Datos mostrados:
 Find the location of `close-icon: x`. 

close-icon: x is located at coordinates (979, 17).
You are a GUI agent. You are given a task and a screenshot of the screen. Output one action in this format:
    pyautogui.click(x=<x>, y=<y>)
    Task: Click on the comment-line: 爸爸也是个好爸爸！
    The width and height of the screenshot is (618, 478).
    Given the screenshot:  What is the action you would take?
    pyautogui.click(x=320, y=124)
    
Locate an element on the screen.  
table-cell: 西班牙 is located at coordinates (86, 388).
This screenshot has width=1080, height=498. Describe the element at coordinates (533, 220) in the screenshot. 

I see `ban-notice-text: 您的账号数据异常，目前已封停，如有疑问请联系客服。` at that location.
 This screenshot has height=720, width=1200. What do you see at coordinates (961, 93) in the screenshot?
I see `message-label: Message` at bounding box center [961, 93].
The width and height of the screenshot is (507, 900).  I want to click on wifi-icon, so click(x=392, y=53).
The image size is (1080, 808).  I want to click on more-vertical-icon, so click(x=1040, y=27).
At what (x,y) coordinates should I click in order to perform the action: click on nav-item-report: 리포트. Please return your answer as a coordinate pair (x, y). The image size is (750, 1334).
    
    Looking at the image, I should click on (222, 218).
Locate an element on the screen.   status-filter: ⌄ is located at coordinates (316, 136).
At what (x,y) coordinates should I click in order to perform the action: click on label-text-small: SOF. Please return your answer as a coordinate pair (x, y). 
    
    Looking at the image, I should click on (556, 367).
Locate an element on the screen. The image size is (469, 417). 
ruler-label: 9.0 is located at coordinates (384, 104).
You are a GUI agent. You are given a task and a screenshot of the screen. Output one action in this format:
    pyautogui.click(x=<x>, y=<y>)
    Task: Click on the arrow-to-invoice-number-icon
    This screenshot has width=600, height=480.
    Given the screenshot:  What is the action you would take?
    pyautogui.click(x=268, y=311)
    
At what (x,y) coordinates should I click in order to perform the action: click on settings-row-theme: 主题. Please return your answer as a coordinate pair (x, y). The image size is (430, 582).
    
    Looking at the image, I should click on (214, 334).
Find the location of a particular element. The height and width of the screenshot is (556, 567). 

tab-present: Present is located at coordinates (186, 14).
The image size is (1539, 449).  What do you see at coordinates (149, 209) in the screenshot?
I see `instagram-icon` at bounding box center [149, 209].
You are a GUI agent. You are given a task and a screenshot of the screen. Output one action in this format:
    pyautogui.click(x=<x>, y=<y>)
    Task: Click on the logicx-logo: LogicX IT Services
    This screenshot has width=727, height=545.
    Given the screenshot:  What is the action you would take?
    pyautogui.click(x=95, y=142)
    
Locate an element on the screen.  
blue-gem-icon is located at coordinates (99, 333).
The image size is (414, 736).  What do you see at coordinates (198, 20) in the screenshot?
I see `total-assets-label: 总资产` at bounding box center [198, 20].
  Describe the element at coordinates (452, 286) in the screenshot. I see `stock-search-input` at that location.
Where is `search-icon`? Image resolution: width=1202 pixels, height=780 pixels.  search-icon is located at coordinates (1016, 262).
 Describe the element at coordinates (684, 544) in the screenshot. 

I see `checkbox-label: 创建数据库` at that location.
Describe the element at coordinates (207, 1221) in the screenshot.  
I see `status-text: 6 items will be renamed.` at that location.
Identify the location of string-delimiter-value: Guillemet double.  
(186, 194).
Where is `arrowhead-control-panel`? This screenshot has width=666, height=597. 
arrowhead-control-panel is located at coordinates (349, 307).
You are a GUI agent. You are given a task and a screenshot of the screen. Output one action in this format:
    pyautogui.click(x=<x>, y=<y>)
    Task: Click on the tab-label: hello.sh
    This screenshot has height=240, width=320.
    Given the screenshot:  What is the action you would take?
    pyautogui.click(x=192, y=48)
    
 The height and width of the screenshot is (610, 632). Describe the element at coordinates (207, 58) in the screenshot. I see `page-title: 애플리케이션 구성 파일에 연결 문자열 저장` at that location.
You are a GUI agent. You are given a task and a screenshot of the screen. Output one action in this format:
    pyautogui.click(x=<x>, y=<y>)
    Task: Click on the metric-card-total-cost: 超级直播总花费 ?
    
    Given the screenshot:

Cómo resolverla: Presenta todas las líneas de las entradas de arriba como una tabla Markdown con dos columnas: «N.º», con el número de fila, y «Línea», con el texto correspondiente. Omite las líneas en blanco.

Respuesta:
| N.º | Línea |
|---|---|
| 1 |  Find the location of `close-icon: x`.  |
| 2 | close-icon: x is located at coordinates (979, 17). |
| 3 | You are a GUI agent. You are given a task and a screenshot of the screen. Output one action in this format: |
| 4 |     pyautogui.click(x=<x>, y=<y>) |
| 5 |     Task: Click on the comment-line: 爸爸也是个好爸爸！ |
| 6 |     The width and height of the screenshot is (618, 478). |
| 7 |     Given the screenshot:  What is the action you would take? |
| 8 |     pyautogui.click(x=320, y=124) |
| 9 | Locate an element on the screen.   |
| 10 | table-cell: 西班牙 is located at coordinates (86, 388). |
| 11 | This screenshot has width=1080, height=498. Describe the element at coordinates (533, 220) in the screenshot.  |
| 12 | I see `ban-notice-text: 您的账号数据异常，目前已封停，如有疑问请联系客服。` at that location. |
| 13 |  This screenshot has height=720, width=1200. What do you see at coordinates (961, 93) in the screenshot? |
| 14 | I see `message-label: Message` at bounding box center [961, 93]. |
| 15 | The width and height of the screenshot is (507, 900).  I want to click on wifi-icon, so click(x=392, y=53). |
| 16 | The image size is (1080, 808).  I want to click on more-vertical-icon, so click(x=1040, y=27). |
| 17 | At what (x,y) coordinates should I click in order to perform the action: click on nav-item-report: 리포트. Please return your answer as a coordinate pair (x, y). The image size is (750, 1334). |
| 18 |     Looking at the image, I should click on (222, 218). |
| 19 | Locate an element on the screen.   status-filter: ⌄ is located at coordinates (316, 136). |
| 20 | At what (x,y) coordinates should I click in order to perform the action: click on label-text-small: SOF. Please return your answer as a coordinate pair (x, y).  |
| 21 |     Looking at the image, I should click on (556, 367). |
| 22 | Locate an element on the screen. The image size is (469, 417).  |
| 23 | ruler-label: 9.0 is located at coordinates (384, 104). |
| 24 | You are a GUI agent. You are given a task and a screenshot of the screen. Output one action in this format: |
| 25 |     pyautogui.click(x=<x>, y=<y>) |
| 26 |     Task: Click on the arrow-to-invoice-number-icon |
| 27 |     This screenshot has width=600, height=480. |
| 28 |     Given the screenshot:  What is the action you would take? |
| 29 |     pyautogui.click(x=268, y=311) |
| 30 | At what (x,y) coordinates should I click in order to perform the action: click on settings-row-theme: 主题. Please return your answer as a coordinate pair (x, y). The image size is (430, 582). |
| 31 |     Looking at the image, I should click on (214, 334). |
| 32 | Find the location of a particular element. The height and width of the screenshot is (556, 567).  |
| 33 | tab-present: Present is located at coordinates (186, 14). |
| 34 | The image size is (1539, 449).  What do you see at coordinates (149, 209) in the screenshot? |
| 35 | I see `instagram-icon` at bounding box center [149, 209]. |
| 36 | You are a GUI agent. You are given a task and a screenshot of the screen. Output one action in this format: |
| 37 |     pyautogui.click(x=<x>, y=<y>) |
| 38 |     Task: Click on the logicx-logo: LogicX IT Services |
| 39 |     This screenshot has width=727, height=545. |
| 40 |     Given the screenshot:  What is the action you would take? |
| 41 |     pyautogui.click(x=95, y=142) |
| 42 | Locate an element on the screen.   |
| 43 | blue-gem-icon is located at coordinates (99, 333). |
| 44 | The image size is (414, 736).  What do you see at coordinates (198, 20) in the screenshot? |
| 45 | I see `total-assets-label: 总资产` at bounding box center [198, 20]. |
| 46 |   Describe the element at coordinates (452, 286) in the screenshot. I see `stock-search-input` at that location. |
| 47 | Where is `search-icon`? Image resolution: width=1202 pixels, height=780 pixels.  search-icon is located at coordinates (1016, 262). |
| 48 |  Describe the element at coordinates (684, 544) in the screenshot.  |
| 49 | I see `checkbox-label: 创建数据库` at that location. |
| 50 | Describe the element at coordinates (207, 1221) in the screenshot.   |
| 51 | I see `status-text: 6 items will be renamed.` at that location. |
| 52 | Identify the location of string-delimiter-value: Guillemet double.   |
| 53 | (186, 194). |
| 54 | Where is `arrowhead-control-panel`? This screenshot has width=666, height=597.  |
| 55 | arrowhead-control-panel is located at coordinates (349, 307). |
| 56 | You are a GUI agent. You are given a task and a screenshot of the screen. Output one action in this format: |
| 57 |     pyautogui.click(x=<x>, y=<y>) |
| 58 |     Task: Click on the tab-label: hello.sh |
| 59 |     This screenshot has height=240, width=320. |
| 60 |     Given the screenshot:  What is the action you would take? |
| 61 |     pyautogui.click(x=192, y=48) |
| 62 |  The height and width of the screenshot is (610, 632). Describe the element at coordinates (207, 58) in the screenshot. I see `page-title: 애플리케이션 구성 파일에 연결 문자열 저장` at that location. |
| 63 | You are a GUI agent. You are given a task and a screenshot of the screen. Output one action in this format: |
| 64 |     pyautogui.click(x=<x>, y=<y>) |
| 65 |     Task: Click on the metric-card-total-cost: 超级直播总花费 ? |
| 66 |     Given the screenshot: |